Aim of the exercise:
A single number is the whole answer: the count of lines in the records where "Close" occurs.

── Available data

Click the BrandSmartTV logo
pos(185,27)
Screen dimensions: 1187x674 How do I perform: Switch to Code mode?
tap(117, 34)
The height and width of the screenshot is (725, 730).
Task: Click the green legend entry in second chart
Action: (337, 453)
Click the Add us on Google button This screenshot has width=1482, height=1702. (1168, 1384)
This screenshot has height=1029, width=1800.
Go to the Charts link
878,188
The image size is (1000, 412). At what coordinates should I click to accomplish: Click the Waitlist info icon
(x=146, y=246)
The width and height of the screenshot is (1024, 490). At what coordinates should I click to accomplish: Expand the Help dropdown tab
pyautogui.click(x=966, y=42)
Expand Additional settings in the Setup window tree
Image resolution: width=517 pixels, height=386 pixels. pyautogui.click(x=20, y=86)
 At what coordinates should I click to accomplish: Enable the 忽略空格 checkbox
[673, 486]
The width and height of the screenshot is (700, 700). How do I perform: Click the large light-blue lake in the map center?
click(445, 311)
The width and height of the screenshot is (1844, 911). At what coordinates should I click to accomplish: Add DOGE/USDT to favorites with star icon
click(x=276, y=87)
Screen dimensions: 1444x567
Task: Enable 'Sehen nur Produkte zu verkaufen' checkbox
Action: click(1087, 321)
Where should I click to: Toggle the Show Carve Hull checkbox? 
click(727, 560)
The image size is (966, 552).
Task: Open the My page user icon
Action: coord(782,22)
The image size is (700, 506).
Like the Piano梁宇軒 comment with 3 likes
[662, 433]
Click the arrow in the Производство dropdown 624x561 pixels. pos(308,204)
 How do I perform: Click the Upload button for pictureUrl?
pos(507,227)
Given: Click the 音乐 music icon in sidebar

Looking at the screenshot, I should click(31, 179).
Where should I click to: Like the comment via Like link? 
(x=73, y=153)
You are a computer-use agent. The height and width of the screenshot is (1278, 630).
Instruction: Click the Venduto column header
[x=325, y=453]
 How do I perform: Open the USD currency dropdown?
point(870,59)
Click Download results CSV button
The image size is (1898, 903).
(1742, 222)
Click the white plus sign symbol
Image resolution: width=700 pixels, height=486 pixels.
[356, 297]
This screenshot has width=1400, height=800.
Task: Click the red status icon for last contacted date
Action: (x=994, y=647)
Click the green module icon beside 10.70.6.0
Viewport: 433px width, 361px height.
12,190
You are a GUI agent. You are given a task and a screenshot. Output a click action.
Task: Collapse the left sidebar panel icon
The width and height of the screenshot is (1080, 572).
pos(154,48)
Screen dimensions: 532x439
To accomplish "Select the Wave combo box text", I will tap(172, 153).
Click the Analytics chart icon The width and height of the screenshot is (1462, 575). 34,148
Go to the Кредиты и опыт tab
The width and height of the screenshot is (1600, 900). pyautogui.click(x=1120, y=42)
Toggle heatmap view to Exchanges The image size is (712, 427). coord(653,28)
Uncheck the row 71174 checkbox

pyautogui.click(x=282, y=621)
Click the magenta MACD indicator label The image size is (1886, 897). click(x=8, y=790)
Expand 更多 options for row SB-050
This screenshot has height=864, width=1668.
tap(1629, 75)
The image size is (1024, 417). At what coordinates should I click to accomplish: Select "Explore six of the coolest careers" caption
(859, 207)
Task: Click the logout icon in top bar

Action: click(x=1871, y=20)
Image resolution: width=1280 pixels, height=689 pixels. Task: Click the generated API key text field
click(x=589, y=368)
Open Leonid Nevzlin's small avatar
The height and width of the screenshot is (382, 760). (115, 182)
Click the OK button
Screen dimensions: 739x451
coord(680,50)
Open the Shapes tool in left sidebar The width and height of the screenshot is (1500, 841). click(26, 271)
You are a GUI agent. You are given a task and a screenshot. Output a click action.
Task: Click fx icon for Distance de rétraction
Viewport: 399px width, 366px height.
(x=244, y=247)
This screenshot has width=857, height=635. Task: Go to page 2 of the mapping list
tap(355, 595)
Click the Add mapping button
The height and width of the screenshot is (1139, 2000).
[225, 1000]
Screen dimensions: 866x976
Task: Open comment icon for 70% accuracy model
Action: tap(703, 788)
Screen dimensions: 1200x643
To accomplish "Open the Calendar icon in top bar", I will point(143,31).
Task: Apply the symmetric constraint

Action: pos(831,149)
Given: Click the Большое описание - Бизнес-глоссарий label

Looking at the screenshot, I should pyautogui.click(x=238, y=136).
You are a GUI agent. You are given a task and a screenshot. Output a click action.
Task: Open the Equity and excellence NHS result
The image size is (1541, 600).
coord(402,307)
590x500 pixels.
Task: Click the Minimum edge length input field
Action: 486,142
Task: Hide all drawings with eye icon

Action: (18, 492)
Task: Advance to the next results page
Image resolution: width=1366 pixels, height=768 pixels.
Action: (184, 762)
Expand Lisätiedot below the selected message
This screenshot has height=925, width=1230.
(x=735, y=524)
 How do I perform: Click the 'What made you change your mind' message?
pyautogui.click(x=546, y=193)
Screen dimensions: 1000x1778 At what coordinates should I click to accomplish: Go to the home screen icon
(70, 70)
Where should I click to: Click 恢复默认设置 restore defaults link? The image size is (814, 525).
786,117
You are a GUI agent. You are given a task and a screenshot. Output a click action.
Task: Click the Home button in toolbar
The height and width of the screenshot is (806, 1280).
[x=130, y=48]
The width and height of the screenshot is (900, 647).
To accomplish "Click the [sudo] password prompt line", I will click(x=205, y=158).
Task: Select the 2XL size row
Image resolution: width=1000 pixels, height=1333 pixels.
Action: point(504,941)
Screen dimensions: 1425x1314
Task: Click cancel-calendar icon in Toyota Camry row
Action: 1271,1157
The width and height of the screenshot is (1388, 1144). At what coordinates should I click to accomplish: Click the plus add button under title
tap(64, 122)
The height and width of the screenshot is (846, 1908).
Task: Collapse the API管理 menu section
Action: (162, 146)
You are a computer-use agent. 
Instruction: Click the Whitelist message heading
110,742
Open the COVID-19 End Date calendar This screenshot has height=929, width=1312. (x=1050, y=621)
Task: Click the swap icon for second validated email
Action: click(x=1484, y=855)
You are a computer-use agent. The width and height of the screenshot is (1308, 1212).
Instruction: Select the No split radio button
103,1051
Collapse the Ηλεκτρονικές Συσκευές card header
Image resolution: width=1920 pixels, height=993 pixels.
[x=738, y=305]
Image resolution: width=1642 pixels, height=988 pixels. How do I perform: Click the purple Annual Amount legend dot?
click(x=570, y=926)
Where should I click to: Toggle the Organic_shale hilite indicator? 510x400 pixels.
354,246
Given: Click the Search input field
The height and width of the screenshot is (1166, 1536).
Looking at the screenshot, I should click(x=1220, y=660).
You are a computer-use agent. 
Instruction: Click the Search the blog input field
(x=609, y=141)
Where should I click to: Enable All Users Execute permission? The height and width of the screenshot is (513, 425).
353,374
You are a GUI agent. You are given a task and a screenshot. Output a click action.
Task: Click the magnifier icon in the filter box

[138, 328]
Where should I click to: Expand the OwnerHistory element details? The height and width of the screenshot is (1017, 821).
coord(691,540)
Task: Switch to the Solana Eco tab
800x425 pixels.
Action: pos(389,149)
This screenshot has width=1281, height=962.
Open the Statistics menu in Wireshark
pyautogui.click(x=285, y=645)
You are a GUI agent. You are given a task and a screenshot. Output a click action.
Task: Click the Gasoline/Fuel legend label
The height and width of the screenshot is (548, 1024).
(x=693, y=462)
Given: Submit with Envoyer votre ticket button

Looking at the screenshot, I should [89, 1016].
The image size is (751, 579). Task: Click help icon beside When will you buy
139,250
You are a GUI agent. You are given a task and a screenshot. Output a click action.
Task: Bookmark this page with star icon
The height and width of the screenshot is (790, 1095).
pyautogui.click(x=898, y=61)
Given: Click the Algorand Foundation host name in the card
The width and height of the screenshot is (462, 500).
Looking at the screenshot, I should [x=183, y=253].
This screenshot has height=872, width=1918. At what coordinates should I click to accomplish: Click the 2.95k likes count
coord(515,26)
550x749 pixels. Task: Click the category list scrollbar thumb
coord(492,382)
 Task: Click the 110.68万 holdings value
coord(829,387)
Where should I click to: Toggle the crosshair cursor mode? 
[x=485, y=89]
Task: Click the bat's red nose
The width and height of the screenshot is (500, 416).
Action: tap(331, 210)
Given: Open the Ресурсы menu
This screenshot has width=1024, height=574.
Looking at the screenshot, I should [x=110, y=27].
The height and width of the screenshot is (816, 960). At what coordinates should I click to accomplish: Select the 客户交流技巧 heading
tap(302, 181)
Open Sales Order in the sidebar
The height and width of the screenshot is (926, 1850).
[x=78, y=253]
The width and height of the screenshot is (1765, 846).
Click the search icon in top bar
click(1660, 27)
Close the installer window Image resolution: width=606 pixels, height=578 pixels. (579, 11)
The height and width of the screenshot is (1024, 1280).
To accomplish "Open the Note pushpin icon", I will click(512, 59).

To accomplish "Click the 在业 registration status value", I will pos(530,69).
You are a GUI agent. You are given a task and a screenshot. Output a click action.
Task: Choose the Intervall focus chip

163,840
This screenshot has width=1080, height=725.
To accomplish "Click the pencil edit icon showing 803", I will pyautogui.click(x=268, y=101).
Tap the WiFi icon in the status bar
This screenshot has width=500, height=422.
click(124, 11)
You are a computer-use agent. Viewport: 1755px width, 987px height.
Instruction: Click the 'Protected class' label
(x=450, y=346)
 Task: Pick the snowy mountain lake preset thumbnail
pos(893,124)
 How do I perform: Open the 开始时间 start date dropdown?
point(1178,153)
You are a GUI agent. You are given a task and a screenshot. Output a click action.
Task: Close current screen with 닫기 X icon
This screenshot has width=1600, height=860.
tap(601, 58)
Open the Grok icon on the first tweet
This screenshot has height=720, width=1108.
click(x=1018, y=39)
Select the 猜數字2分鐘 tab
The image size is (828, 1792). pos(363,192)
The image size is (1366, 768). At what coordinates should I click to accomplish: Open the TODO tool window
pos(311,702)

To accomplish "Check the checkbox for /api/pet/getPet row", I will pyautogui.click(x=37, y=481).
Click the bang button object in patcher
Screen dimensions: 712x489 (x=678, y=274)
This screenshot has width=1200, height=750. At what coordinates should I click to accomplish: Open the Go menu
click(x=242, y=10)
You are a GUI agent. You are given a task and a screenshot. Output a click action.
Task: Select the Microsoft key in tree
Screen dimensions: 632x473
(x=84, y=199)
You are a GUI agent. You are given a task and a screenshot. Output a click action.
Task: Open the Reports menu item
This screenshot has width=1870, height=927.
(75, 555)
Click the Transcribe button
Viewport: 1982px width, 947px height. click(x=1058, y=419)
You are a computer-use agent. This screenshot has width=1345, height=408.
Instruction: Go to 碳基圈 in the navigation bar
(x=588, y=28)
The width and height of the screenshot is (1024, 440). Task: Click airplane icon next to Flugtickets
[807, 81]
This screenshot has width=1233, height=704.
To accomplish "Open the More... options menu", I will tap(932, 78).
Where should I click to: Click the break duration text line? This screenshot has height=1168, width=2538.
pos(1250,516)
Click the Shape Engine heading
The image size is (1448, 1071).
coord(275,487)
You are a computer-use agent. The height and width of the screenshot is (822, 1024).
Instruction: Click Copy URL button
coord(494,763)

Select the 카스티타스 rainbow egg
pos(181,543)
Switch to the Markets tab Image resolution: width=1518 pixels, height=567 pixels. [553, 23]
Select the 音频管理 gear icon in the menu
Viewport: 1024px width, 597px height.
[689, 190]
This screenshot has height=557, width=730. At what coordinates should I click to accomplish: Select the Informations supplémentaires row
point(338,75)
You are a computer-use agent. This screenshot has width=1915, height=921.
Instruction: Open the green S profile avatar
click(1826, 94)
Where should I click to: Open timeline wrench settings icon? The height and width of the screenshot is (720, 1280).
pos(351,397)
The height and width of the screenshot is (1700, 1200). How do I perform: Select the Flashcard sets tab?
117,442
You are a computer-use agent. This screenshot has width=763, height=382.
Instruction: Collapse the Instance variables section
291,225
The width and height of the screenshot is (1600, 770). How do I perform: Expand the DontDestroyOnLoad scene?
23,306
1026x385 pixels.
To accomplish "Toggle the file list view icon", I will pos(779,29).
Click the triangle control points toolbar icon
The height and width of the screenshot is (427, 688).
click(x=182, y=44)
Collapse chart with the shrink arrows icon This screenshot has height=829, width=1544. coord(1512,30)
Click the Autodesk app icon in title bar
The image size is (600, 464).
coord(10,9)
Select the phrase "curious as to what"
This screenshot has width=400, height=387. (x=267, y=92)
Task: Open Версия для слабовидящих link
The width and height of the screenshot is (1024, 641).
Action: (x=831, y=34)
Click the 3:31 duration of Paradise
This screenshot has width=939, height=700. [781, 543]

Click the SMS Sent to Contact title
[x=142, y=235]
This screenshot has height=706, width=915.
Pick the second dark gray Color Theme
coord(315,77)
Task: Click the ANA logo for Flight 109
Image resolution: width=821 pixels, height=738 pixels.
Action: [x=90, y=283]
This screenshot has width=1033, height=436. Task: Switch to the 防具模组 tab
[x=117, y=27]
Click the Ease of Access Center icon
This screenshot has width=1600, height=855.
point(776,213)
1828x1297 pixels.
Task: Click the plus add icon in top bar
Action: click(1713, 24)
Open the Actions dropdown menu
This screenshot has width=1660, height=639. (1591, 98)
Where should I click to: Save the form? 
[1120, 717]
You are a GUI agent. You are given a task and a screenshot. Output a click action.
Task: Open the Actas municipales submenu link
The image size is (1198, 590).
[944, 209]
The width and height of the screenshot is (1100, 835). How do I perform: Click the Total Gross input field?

────

Answer area:
2